▶ **WHAT THIS TASK INVOLVES**: The reply should hold only the lines from the one with "The image size is (432, 365)." to the one with "The image size is (569, 375).", both ends kept, exactly as they appear below, without any pictures.

▶ **SOURCE MATERIAL**:
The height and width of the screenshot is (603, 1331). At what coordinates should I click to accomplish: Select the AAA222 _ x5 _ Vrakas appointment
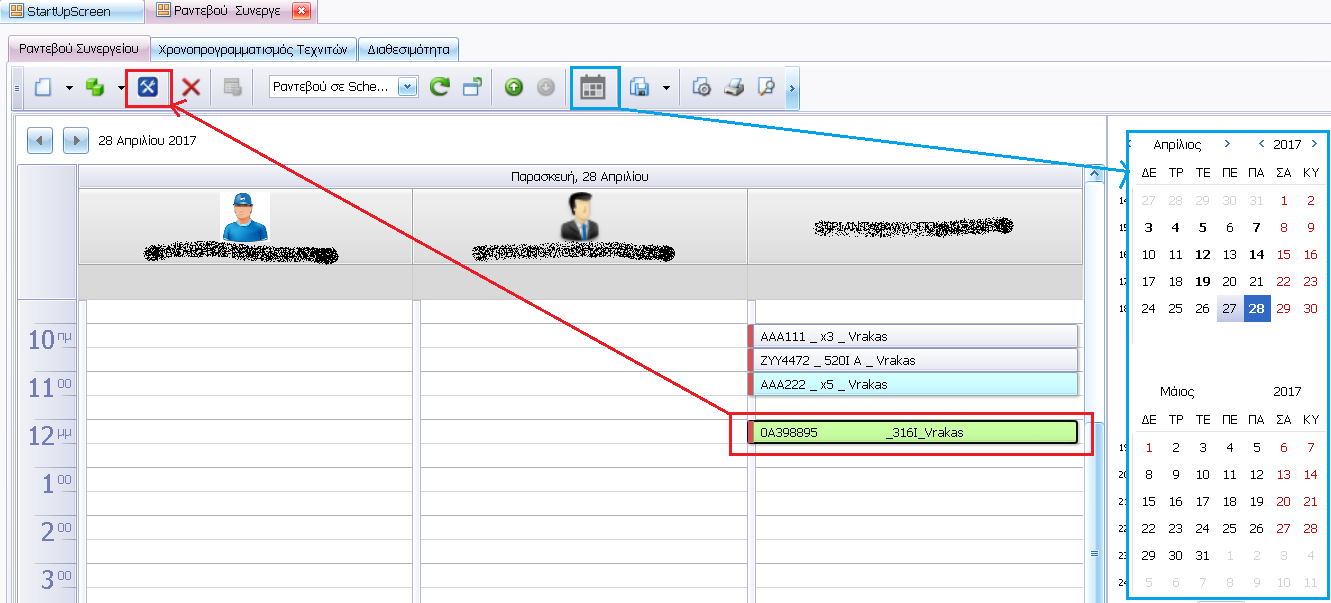click(912, 385)
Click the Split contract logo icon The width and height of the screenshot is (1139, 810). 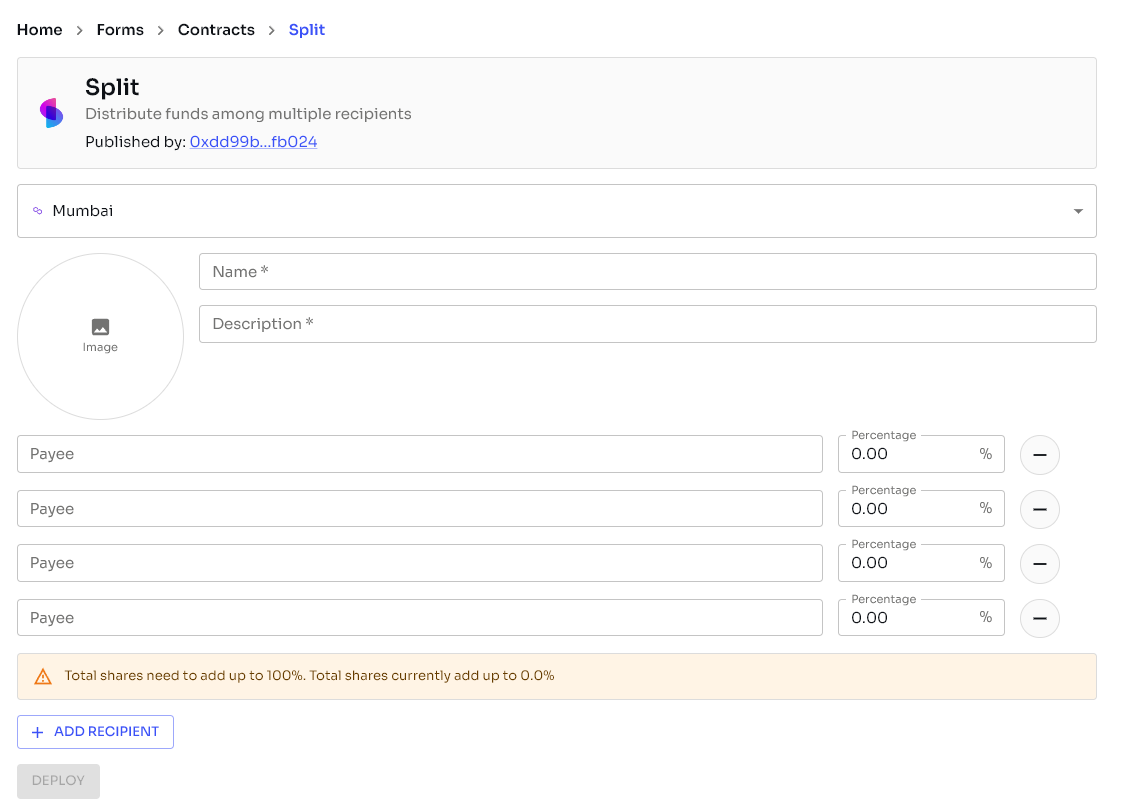click(x=51, y=113)
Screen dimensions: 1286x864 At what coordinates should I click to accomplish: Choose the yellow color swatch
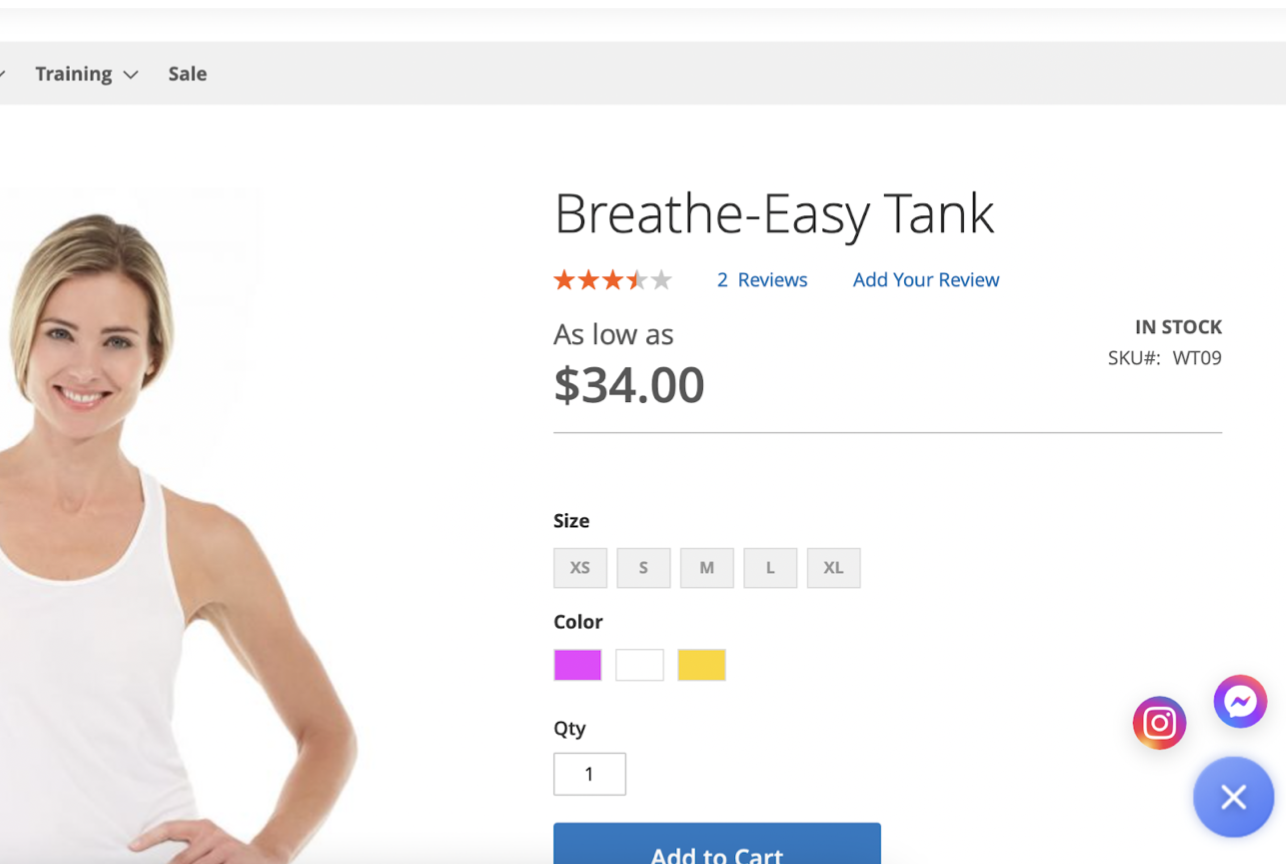[x=702, y=665]
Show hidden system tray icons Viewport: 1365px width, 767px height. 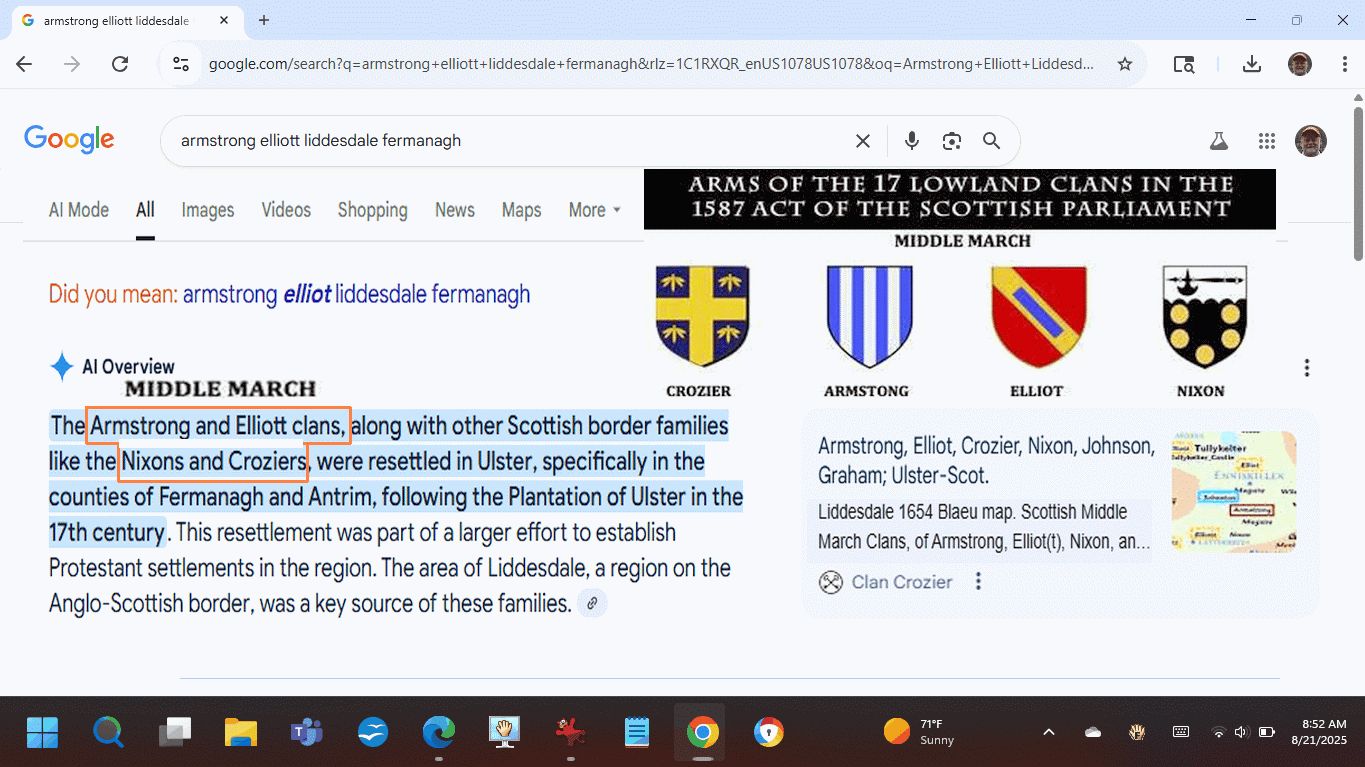1048,732
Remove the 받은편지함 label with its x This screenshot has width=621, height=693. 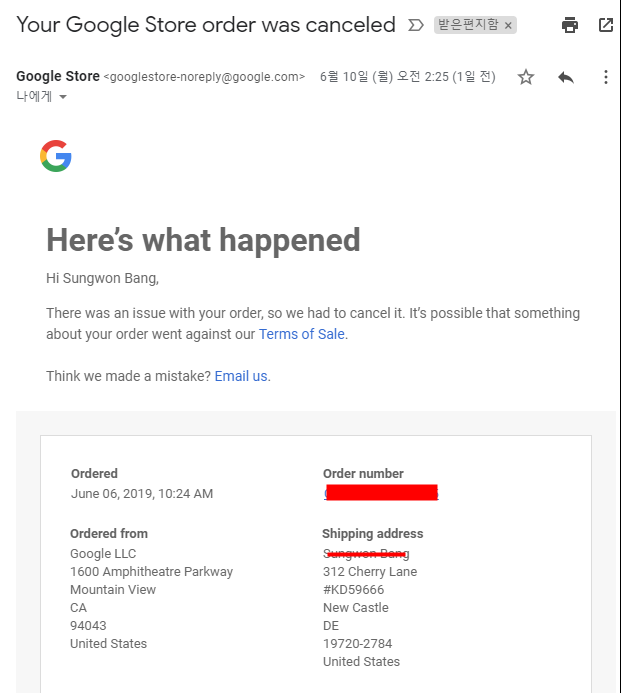click(x=508, y=25)
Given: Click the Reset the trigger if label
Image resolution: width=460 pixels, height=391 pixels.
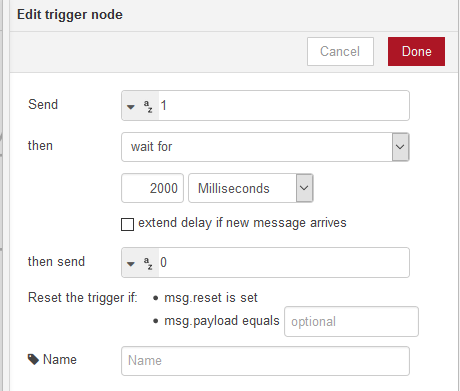Looking at the screenshot, I should click(83, 298).
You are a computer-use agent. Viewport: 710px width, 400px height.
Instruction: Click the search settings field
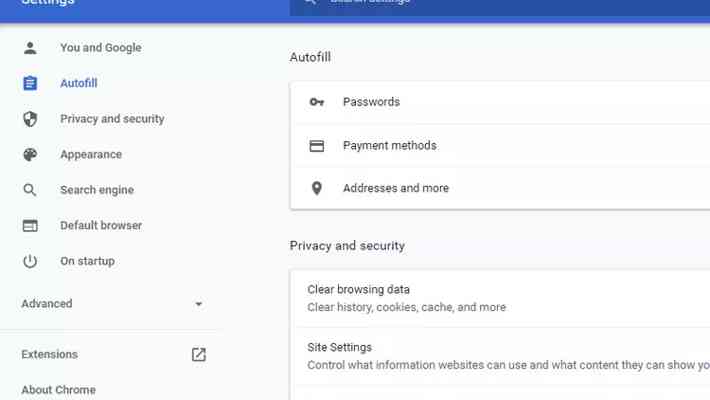click(500, 5)
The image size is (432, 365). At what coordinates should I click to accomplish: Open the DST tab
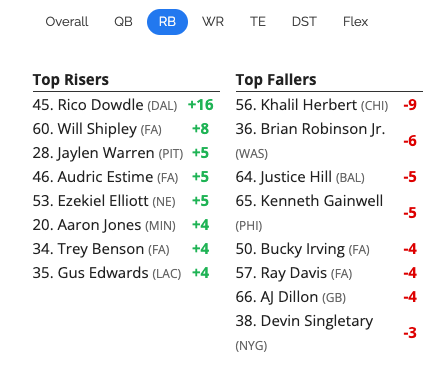(304, 22)
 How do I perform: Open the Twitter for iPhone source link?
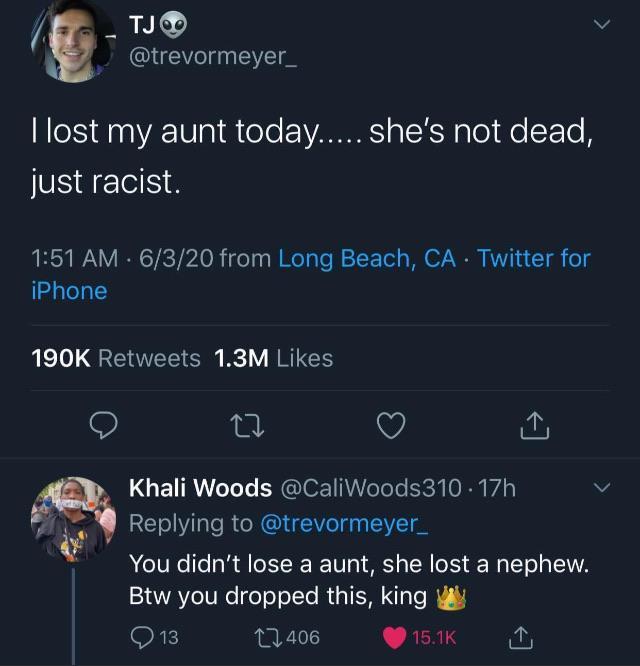tap(534, 259)
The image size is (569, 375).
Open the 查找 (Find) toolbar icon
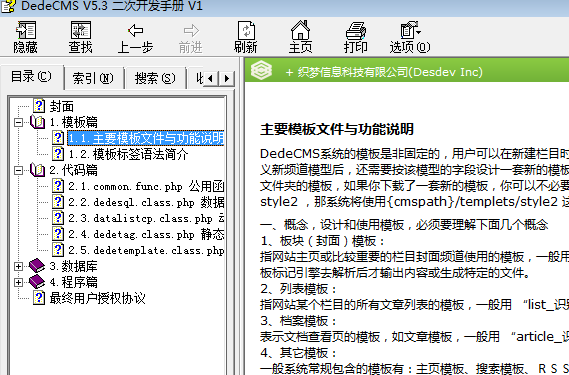tap(81, 30)
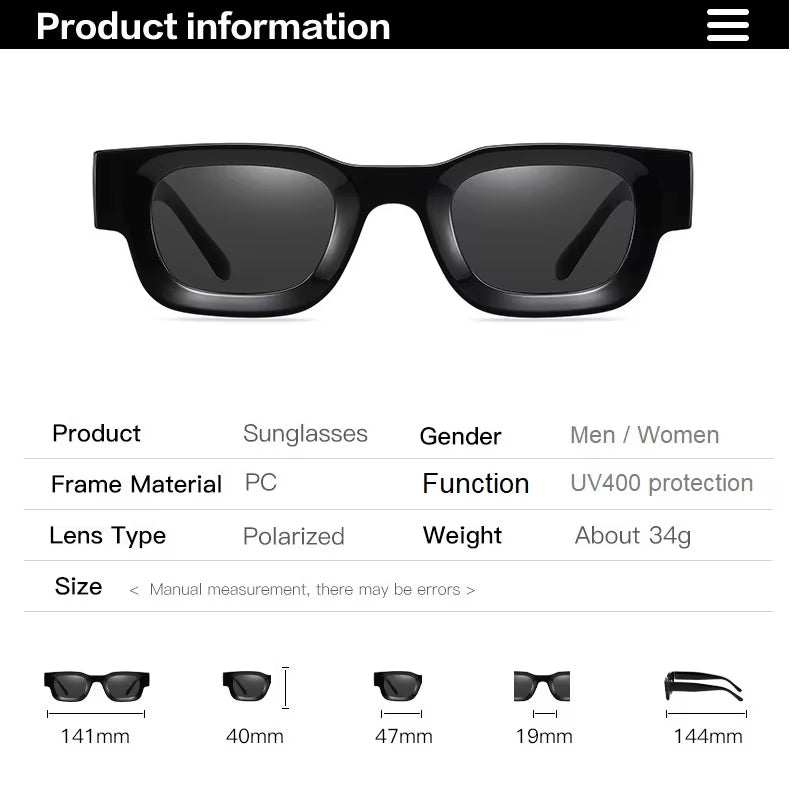The width and height of the screenshot is (800, 800).
Task: Click the manual measurement disclaimer note
Action: 302,589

▶ **PROBLEM SOLUTION**:
The image size is (432, 365). At what coordinates should I click to accomplish: Open the DST tab
(304, 22)
 How do I perform: Open the Twitter for iPhone source link?
tap(534, 259)
The image size is (569, 375).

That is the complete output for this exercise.